What's more, as it is the country that was first to give women the vote, and first to award a university degree to a woman, and first to accept a woman in the role of a church leader (Anglican), and first to elect and twice re-elect a left-wing woman prime minister (Helen Clark), I am of the view that though we have a shamefully high rate of domestic violence and a significant gender pay gap and have just come out of three looooooong terms of a right-wing, male-heavy government with a leader who was one of the first to congratulate Trump, a lot of what we get right is down to this pioneering history of women being in leadership roles in government and society. We also have a number of world-leading women film directors and writers.

That said, it's still a bloody battle.
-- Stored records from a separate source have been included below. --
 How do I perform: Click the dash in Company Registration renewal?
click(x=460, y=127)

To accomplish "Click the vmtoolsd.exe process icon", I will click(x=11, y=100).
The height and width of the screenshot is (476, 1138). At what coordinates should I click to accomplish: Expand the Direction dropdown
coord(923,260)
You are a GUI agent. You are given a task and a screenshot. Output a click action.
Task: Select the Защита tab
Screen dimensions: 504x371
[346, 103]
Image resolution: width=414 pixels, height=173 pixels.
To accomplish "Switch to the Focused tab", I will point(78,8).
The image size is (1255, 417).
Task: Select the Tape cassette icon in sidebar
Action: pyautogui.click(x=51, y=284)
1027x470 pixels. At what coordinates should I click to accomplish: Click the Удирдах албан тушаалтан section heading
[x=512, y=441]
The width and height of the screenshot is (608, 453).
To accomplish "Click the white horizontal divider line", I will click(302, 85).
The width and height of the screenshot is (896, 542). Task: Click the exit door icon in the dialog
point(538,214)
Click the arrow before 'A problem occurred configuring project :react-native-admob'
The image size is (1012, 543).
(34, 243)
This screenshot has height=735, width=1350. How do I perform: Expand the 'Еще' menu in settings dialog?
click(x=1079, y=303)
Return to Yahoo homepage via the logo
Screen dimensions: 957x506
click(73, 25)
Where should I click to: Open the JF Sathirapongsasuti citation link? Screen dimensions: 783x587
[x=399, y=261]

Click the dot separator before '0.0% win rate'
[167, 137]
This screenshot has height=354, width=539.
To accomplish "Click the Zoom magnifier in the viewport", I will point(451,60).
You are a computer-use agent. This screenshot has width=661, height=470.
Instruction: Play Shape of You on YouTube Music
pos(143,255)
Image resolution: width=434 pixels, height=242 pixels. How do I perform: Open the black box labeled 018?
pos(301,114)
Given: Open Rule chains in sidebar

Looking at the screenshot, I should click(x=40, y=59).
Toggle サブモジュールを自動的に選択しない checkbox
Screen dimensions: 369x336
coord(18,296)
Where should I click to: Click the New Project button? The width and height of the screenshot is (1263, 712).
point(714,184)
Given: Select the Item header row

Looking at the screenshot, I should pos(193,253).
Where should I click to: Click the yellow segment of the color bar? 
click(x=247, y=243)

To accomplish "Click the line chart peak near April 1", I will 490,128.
The majority of New Zealanders did not vote for Ardern's Labour Party, but for a fourth term of the male-dominated and led right-wing party that had cut taxes for the rich and done everything to make worse and nothing to improve the quality of life for the majority of New Zealanders or to tackle the serious environmental issues facing the country -- and the world.

But still the majority (45%) voted for them, partly because they had SO much more money to market themselves as the good guys who will make everyone rich and suddenly turn-tack and end poverty and any other bullshit that money could buy. And Ardern and the party with a long history of caring about social justice -- fighting sexism and racism -- and countering the corrupt inequalities of modern capitalism, who had much less money and much more integrity so could not shovel the shit as their shameless opponents did, got just 38% of the vote and had to rely on the Greens and then the centrist party NZ First, which is led by a former right-wing male politician, Winston Peters, to put them into a position to form a centre-left coalition government.

Because Greens would never go right-wing, it was down to Peters to become 'king maker', as he was called by the media, and for 25 days the country was kept in suspense about which way he would go, which was too much power for one man and a party that only got 7% of the vote, even though it was kind of cool that he is an indigenous man, even if he has not necessarily been a friend to his people in the past.

Fortunately he did the right thing and became queen maker instead, but it should not have to be such a bloody battle, for women and for justice. My nails and nerves are not up to it, nor should they have to be. Hopefully Jacinda and her centre-left government will turn the tide for good.